Thursday’s bi-annual OPEC meeting is unlikely to end in anything other than a statement of support for the current condition of oil markets as recent price increases have reduced the urgency for intervention, the U.S. bank said.
After falling to three-year lows earlier this year, oil prices have rebounded and briefly rose above the $50 per barrel level last week, amid indications that the global glut weighing on the market since 2014 is starting to unwind.
Recent forecasts for a rebalancing in oil markets by 2017 and falling non-OPEC supply have also reinforced the currency policy stance, analysts said.
OPEC, whose members pump more than a third of world’s oil, is not expected to change its output quota of 31.5m barrels a day.
Morgan Stanley noted that Saudi Arabia’s comments on oil markets and OPEC’S role, as well as Iran’s production outlook and oil policy would be of particular interest.
Khalid al-Falih was appointed as Saudi Arabia’s new energy minister this month as Riyadh unveiled radical plans to overhaul the kingdom’s economy and dramatically reduce its dependence on oil.
The planned reforms, which include selling shares of the national oil company, Saudi Arabian Oil, or Aramco, represent a shift away from the kingdom’s commitment to OPEC and global oil markets towards domestic economic goals.
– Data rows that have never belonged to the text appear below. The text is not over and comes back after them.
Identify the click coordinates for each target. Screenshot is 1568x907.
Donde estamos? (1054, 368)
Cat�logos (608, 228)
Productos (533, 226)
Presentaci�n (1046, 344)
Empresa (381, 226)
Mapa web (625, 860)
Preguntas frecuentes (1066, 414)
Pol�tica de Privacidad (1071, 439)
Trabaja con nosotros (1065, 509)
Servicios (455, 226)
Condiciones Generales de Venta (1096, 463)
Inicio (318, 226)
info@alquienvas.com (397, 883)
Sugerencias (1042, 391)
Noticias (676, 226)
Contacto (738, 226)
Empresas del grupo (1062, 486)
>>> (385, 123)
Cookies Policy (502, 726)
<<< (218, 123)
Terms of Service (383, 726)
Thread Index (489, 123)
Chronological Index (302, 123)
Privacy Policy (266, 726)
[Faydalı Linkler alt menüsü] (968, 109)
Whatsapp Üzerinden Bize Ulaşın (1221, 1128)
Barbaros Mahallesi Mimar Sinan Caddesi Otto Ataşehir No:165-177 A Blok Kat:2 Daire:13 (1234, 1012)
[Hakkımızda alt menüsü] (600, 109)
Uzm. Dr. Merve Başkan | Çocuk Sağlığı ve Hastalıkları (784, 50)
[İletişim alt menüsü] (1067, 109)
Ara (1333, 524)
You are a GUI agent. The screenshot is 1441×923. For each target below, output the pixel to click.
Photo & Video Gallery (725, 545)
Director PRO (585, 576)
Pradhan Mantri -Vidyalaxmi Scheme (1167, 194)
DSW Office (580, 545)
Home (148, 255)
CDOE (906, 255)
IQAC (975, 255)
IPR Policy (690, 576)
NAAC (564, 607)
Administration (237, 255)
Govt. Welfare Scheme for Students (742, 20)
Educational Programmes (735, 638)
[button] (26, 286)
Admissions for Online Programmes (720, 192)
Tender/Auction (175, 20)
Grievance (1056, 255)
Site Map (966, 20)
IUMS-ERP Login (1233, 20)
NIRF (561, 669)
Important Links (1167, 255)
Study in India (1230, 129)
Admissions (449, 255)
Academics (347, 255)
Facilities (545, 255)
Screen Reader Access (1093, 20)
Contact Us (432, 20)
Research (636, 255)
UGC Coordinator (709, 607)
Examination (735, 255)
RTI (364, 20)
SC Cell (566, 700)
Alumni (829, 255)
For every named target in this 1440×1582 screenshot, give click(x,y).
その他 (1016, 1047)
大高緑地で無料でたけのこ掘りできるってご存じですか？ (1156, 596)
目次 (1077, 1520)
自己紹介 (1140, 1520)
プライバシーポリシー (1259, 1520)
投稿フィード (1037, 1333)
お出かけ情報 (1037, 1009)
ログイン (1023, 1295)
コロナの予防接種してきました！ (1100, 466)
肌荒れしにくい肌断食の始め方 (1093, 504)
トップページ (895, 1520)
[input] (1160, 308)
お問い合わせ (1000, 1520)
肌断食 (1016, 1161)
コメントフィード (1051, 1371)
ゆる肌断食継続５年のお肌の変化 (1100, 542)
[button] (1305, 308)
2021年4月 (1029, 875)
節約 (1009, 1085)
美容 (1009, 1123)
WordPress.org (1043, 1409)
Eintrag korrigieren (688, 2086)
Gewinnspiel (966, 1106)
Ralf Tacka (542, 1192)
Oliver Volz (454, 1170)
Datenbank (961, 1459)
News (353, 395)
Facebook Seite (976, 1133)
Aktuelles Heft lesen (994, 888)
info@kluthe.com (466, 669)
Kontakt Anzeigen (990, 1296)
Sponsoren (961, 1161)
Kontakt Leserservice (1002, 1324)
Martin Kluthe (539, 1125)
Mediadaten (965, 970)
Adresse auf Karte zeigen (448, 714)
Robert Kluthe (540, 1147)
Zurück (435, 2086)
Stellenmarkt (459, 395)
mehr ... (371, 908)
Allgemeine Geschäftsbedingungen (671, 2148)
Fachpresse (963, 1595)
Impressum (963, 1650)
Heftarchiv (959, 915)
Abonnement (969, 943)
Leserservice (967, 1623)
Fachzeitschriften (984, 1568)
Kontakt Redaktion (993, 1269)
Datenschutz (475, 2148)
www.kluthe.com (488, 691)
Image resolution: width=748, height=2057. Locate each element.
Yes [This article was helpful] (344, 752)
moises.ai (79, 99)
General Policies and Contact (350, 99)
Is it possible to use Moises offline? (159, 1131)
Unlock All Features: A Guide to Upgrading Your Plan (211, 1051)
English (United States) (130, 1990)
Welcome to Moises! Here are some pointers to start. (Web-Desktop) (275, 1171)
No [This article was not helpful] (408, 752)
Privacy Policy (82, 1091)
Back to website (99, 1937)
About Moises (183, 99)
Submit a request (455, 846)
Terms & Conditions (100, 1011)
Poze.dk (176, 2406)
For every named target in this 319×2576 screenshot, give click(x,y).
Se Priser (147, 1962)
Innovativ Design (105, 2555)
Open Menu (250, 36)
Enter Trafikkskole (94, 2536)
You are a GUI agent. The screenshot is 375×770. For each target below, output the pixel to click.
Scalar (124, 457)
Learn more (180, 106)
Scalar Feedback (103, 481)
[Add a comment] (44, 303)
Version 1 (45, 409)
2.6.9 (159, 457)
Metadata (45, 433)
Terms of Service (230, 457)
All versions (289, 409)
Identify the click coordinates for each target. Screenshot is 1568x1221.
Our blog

OPEC failed to reach an agreement on a production freeze with non-OPEC countries in April after Saudi Arabia, the world’s largest exporter, said it would not participate as long as Iran continued to raise its output towards pre-sanction levels.
Iran has repeatedly said it wants to return to output levels it had prior to Western sanctions over its nuclear program.
Morgan Stanley also said that low expectations and limited positioning ahead of the meeting suggested that any surprise could have an outsized impact, noting that implied volatility has fallen going into the meeting.